Aber alles scheint aus dem Tunnelblick einer linken Pauschalentrüstung gesehen zu werden. Es fehlt an Verdichtung und Intensität, was den Abend lang werden lässt. Es fehlt an der Vertiefung der Charaktere. Dazu trägt auch Andrea Moses, die in die dramaturgische Entwicklung und Beratung bei der Stückentwicklung eingebunden war, in ihrer Inszenierung bei: Auf einer schrägen, multifunktionalen Drehbühne von Jan Pappelbaum mit einem schwebenden Kanu und den Videoprojektionen fehlt es an Radikalität, die packen sollte. Andererseits packt sie alles an erdenklichen Ideen hinein, lässt keine Klischees aus und schwingt die Moralkeule und den Holzhammer heftig. Es fehlt an Feingefühl.

Auch die Musik von Johann Maria Staud vermag nicht viele packende oder berührende Momente zu erzeugen und wirkt unentschlossen. Der kühlen, blech- und schlagzeugdominierten Klangsprache fehlt es an Sogwirkung. Neben völlig tonalen Ohrwürmern, wie dem schon erwähnten Dixie, einer tanzbaren Nummer „Wir brennen“ am Hochzeitsfest, gibt es beinahe unverfälschte Zitate von Richard Wagner aus den Meistersingern und Tristan und Isolde, gibt es an Kurt Weill erinnernde Songs und Folklore. Aber auch viel Sprechgesang, trübe Schlierenakkorde, aufgepeitschte Blechkaskaden, Mikrotonalität, live-generierte Elektronik, Geräuschkulissen, etwa das Blubbern von Wasser, sind zu hören.

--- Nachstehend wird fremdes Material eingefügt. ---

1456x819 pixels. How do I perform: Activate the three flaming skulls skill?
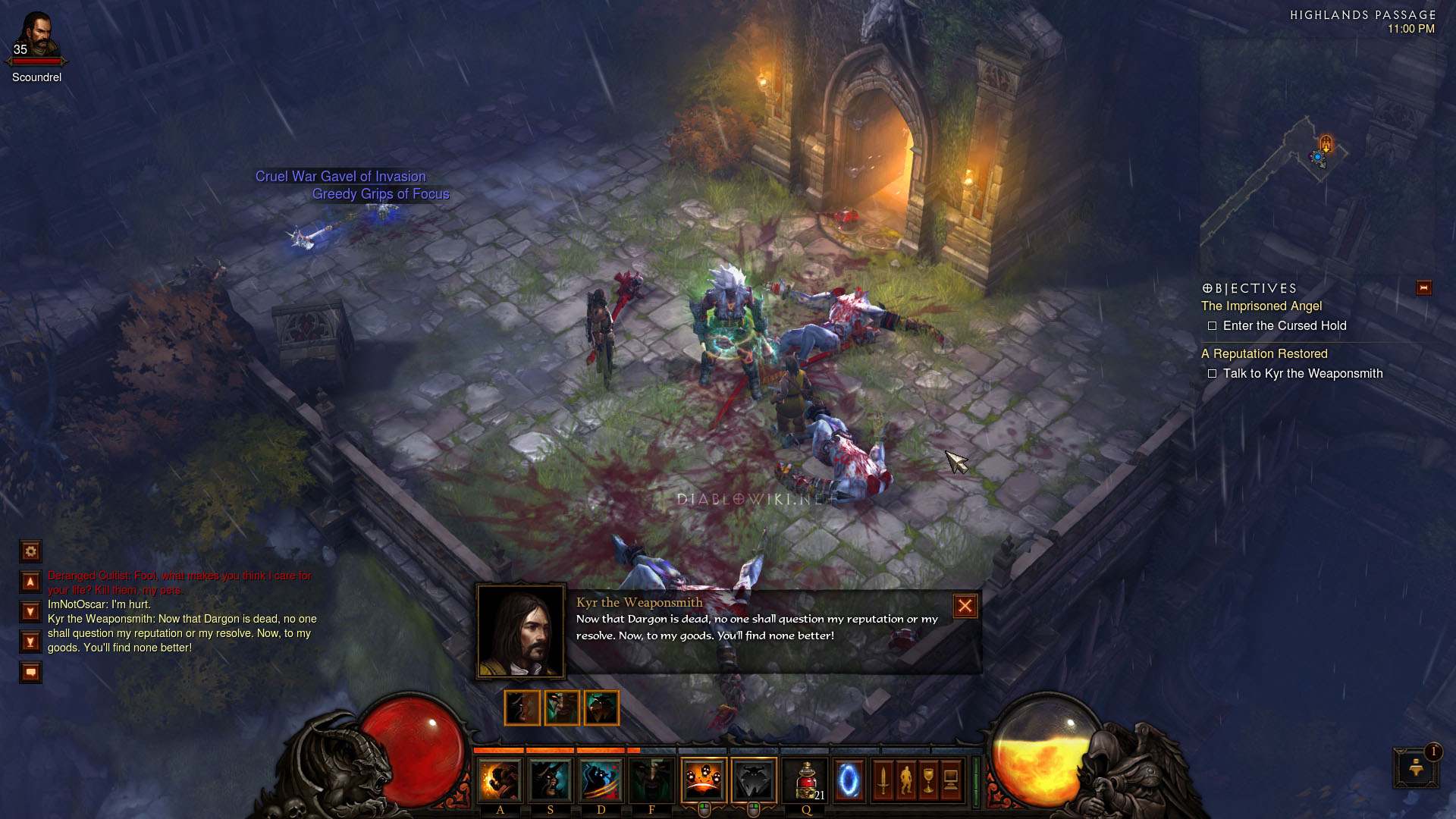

Exzellent, exakt und hochkonzentriert wird die Partitur des österreichischen Komponisten von den Wiener Philharmonikern unter dem hochpräzise schlagenden Ingo Metzmacher, ein ausgewiesener Spezialist für moderne Musik, präsentiert.
Leicht haben es die Sänger nicht, denen viel Sprechgesang, monotone Passagen, aber auch extreme Intervalle auferlegt sind. Aber sie bewältigen ihre Partien mit Bravour: Rachel Frenkel singt die Partie der Lea mit leichtem, flexiblem, hellem Sopran, die darstellerisch und stimmlich ihre Verlorenheit im Karpfenland deutlich machen kann. Tomasz Konieczny, der derzeit viel Alberich und Wotan singt, ist ein mächtiger Peter, eine ungemein anspruchsvolle Rolle. Thomas Ebenstein hört man als seinen Freund und Hochstapler Edgar mit müheloser, tenoraler Höhe. Sehr kokett erlebt man Andrea Carroll als quirlige Kitty. Die Schauspielerin Sylvie Rohrer ist eine hektische TV-Reporterin. Der Schauspieler Udo Samel der widerliche Staatskünstler Krachmeyer. Tadellos singen auch Herbert Lippert als Leas Vater und Monika Bohinec als dessen Mutter. Wolfgang Bankl ist ein idealer Demagoge und Oberförster. Ausgezeichnet bewältigt auch der Chor der Wiener Staatsoper seine Aufgabe.
Lediglich matter Applaus im Publikum, dessen Reihen sich im zweiten Teil merklich gelichtet haben.